Head-of-Line Blocking
Definition
Head-of-line blocking happens when the first item in a queue or ordered stream is stuck, so everything behind it must wait, even if those later items are ready. It shows up when responses on a connection must be returned in the order requests were sent: one slow request stalls all the fast ones queued behind it.

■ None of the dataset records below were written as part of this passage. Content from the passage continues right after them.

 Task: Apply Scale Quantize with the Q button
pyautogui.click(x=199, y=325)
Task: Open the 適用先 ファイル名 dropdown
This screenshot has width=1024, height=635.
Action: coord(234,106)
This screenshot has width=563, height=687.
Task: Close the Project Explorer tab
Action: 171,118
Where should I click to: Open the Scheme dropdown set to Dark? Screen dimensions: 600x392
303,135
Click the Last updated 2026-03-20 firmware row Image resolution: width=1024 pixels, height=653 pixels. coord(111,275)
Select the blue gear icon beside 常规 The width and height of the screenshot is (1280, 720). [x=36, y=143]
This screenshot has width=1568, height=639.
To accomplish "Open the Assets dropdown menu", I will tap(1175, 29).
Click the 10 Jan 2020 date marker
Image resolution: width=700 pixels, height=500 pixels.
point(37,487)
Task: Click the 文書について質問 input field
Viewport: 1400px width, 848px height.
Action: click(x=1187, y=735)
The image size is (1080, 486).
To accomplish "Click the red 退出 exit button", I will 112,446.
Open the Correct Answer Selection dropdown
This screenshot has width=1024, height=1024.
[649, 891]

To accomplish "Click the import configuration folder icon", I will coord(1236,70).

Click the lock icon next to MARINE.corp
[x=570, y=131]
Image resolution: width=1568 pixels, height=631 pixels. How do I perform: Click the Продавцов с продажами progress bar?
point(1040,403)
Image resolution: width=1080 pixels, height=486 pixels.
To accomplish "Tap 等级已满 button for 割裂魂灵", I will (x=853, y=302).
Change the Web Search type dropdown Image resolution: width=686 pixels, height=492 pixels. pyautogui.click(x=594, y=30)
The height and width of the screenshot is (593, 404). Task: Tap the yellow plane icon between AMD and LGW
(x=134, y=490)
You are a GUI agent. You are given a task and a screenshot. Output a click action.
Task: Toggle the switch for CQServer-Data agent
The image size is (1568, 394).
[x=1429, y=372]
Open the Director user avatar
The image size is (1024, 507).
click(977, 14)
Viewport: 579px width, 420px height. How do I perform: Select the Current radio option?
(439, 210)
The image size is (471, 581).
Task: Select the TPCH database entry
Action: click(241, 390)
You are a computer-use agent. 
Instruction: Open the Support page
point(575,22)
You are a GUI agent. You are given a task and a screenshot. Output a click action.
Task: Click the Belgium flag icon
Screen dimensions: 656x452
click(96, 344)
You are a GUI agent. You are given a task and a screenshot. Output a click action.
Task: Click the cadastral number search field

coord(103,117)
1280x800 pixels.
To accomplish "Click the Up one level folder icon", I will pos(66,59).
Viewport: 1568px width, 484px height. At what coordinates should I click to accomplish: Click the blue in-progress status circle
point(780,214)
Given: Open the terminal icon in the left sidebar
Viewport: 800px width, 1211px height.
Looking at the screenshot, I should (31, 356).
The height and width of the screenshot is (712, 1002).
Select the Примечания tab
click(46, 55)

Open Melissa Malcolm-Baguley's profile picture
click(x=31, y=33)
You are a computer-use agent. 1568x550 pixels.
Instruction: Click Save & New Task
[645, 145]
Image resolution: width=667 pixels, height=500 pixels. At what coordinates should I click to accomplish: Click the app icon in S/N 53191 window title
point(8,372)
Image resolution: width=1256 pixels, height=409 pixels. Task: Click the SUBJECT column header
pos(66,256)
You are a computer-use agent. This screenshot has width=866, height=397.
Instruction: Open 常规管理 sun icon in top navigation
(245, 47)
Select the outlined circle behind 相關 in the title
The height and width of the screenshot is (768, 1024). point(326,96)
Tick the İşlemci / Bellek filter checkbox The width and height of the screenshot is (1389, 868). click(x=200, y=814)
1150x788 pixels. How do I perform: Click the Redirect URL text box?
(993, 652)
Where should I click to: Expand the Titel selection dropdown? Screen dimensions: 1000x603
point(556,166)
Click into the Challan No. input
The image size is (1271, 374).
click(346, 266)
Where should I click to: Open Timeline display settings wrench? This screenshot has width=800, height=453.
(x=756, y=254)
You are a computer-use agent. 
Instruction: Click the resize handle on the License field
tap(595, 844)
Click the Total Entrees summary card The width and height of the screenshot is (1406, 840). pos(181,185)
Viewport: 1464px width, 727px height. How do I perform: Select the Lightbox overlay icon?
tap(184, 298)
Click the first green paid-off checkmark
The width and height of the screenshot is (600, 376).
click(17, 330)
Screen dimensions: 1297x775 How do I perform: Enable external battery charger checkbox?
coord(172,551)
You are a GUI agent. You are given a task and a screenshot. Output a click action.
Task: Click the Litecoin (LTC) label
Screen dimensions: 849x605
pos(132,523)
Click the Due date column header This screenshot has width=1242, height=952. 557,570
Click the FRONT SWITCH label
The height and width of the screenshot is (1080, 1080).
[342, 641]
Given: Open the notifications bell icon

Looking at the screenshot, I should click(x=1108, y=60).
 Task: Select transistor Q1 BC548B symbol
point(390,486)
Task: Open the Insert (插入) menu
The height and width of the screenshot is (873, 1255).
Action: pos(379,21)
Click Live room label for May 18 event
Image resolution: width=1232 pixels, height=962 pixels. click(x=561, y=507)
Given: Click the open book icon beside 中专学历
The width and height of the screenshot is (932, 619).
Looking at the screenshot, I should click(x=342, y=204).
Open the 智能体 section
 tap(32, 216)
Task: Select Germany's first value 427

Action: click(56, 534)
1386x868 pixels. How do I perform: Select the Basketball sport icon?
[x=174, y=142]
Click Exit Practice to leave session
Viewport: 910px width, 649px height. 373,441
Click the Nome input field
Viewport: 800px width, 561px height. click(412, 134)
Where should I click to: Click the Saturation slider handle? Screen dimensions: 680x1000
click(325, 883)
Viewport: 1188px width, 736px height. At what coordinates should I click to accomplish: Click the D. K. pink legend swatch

It is the classic reason naive HTTP pipelining disappoints, and chasing it out of the stack is what drove HTTP/2 and HTTP/3.
Key Takeaways
- One stuck item at the front of an ordered queue blocks all the ready items behind it.
- It is why HTTP/1.1 pipelining failed: a slow response held up every response queued after it.
- HTTP/2 fixes the application layer by multiplexing independent streams over one connection.
- A lost packet still stalls all HTTP/2 streams at the TCP layer; HTTP/3 over QUIC removes that by giving each stream independent delivery.
How It Works
- Requests share one ordered channel and responses must come back in request order.
- If the first request is slow, its response is not ready, so it sits at the head of the line.
- Later responses that finished quickly cannot be delivered until the head clears.
- Removing the ordering constraint (correlation IDs, independent streams) lets ready responses pass.
Where It Is Used
- HTTP/1.1 pipelining shipped disabled in browsers because of head-of-line blocking.
- HTTP/2 multiplexes streams so one slow response no longer blocks the rest at the app layer.
- HTTP/3 over QUIC removes transport-layer head-of-line blocking caused by TCP packet loss.